From the Guidelines
Hormone therapy, specifically systemic estrogen, is the most effective treatment for severe vasomotor symptoms of menopause, but topical estrogen is not recommended as a first-line treatment for vasomotor symptoms. The recommended approach is to use the lowest effective dose of estrogen, often combined with progestogen in women with an intact uterus [ 1 ]. Common regimens include oral estradiol (0.5-1 mg daily), transdermal estradiol patches (0.025-0.05 mg/day), or conjugated equine estrogens (0.3-0.625 mg daily). For women with a uterus, add either cyclic progesterone (200 mg for 12-14 days per month) or continuous micronized progesterone (100 mg daily) or medroxyprogesterone acetate (2.5 mg daily) to prevent endometrial hyperplasia.
Key Considerations
- Treatment duration should be limited to the shortest time needed for symptom relief, typically reassessing after 3-5 years.
- Before starting therapy, patients should undergo screening for contraindications including history of breast cancer, coronary heart disease, previous venous thromboembolism, or stroke.

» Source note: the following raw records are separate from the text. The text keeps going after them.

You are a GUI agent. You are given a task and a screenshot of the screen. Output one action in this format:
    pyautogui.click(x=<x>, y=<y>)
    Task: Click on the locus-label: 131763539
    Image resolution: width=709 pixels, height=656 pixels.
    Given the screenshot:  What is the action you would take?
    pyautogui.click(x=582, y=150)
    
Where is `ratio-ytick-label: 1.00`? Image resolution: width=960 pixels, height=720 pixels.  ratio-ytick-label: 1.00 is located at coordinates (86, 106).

- Non-hormonal alternatives for those with contraindications include certain antidepressants (such as venlafaxine 37.5-75 mg daily or paroxetine 7.5-25 mg daily), gabapentin (300-900 mg daily), or oxybutynin (2.5-5 mg twice daily) [ 1 ].

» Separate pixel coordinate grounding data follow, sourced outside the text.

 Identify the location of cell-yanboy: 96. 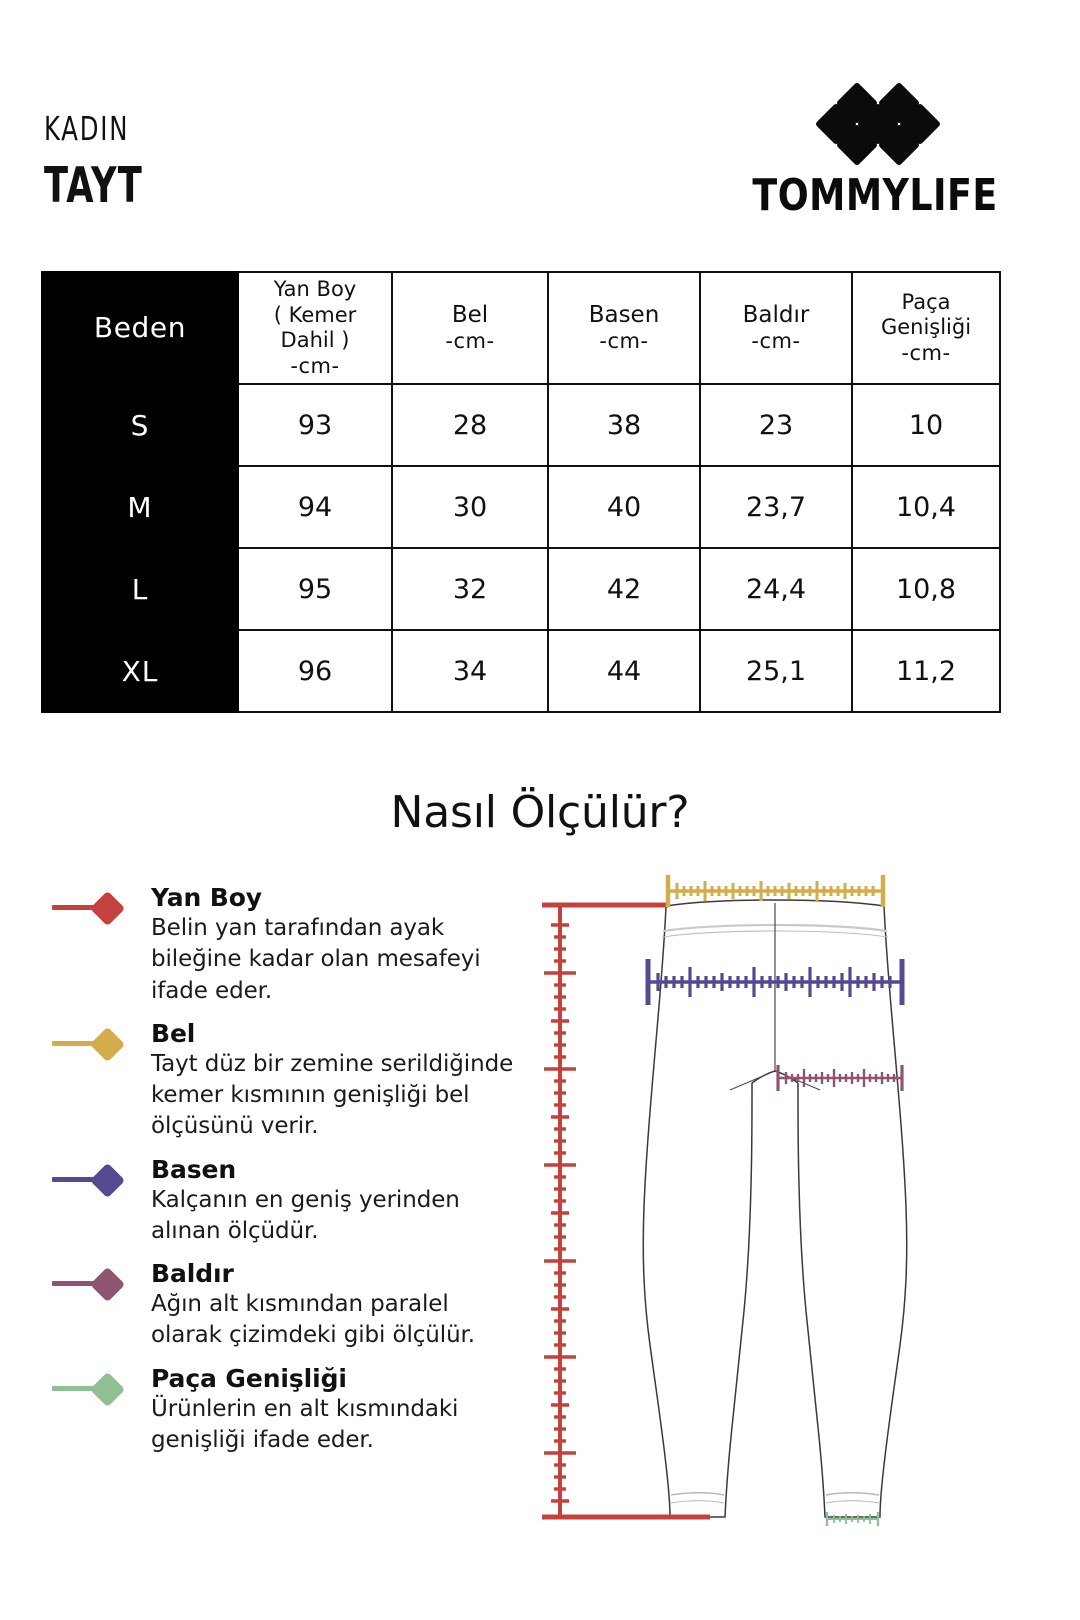
(315, 672).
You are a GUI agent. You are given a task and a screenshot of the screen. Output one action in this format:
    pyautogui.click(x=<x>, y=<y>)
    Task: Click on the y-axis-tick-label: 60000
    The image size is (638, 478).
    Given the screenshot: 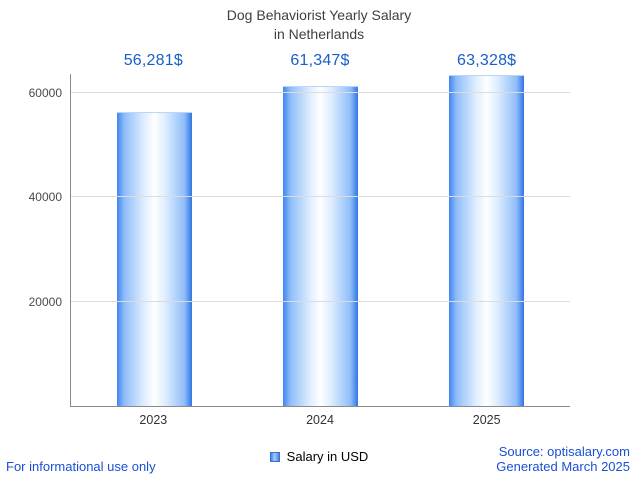 What is the action you would take?
    pyautogui.click(x=45, y=92)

Alternatives to Systemic Hormone Therapy
- For women who cannot use systemic hormone therapy, alternatives such as paroxetine, venlafaxine, gabapentin, or clonidine may be considered [ 1 ].
- Psychosocial counseling (cognitive behavioral therapy) and/or clinical hypnosis may also provide a benefit and reduce vasomotor symptoms [ 1 ].
From the FDA Drug Label
For treatment of moderate to severe vasomotor symptoms, vulval and vaginal atrophy associated with the menopause, the lowest dose and regimen that will control symptoms should be chosen and medication should be discontinued as promptly as possible. Treatment of moderate to severe vasomotor symptoms associated with the menopause.

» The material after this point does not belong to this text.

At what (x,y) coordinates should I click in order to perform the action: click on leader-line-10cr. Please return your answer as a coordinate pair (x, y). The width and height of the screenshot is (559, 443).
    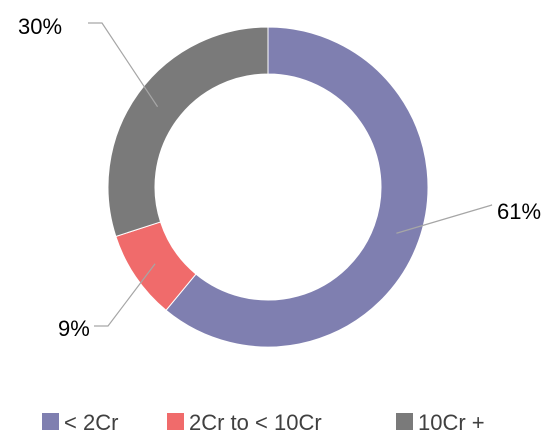
    Looking at the image, I should click on (124, 65).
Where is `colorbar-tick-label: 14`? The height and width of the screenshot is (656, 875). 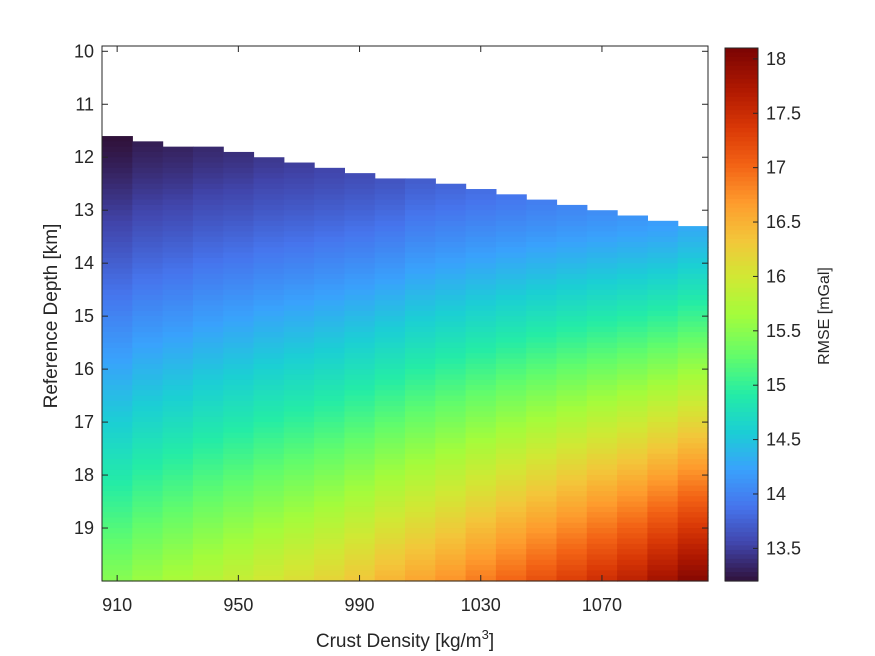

The recommended treatment for severe vasomotor symptoms of menopause is estrogen therapy, which can be administered orally or transdermally. However, the provided drug labels do not specifically mention topical estrogen as a treatment for vasomotor symptoms. Topical estrogen is mentioned as an option for the treatment of vulvar and vaginal atrophy associated with menopause 2.
Therefore, based on the provided information, topical estrogen is not directly recommended for the treatment of vasomotor symptoms of menopause.
From the Research
Treatment Options for Vasomotor Symptoms of Menopause
- Hormonal therapy with estrogen is considered the first-line therapy for bothersome vasomotor symptoms and genitourinary syndrome of menopause (GSM) symptoms 3.
- Systemic estrogen alone or combined with a progestogen reduces the frequency of vasomotor symptoms by approximately 75% 3.
- Topical estrogen, such as transdermal estrogen sprays and estradiol topical emulsion, may also be effective in managing menopause-associated vasomotor symptoms 4.
- Nonhormonal options, such as selective serotonin reuptake inhibitors (SSRIs) and selective noradrenergic reuptake inhibitors (SNRIs), are available for women who are not candidates for hormonal treatments or prefer not to use them 5, 6, 7.
Efficacy of Topical Estrogen
- Transdermal estrogen sprays and estradiol topical emulsion have been shown to be effective in reducing the frequency and severity of vasomotor symptoms 4.
- However, more research is needed to fully understand the efficacy and safety of topical estrogen for the treatment of vasomotor symptoms of menopause.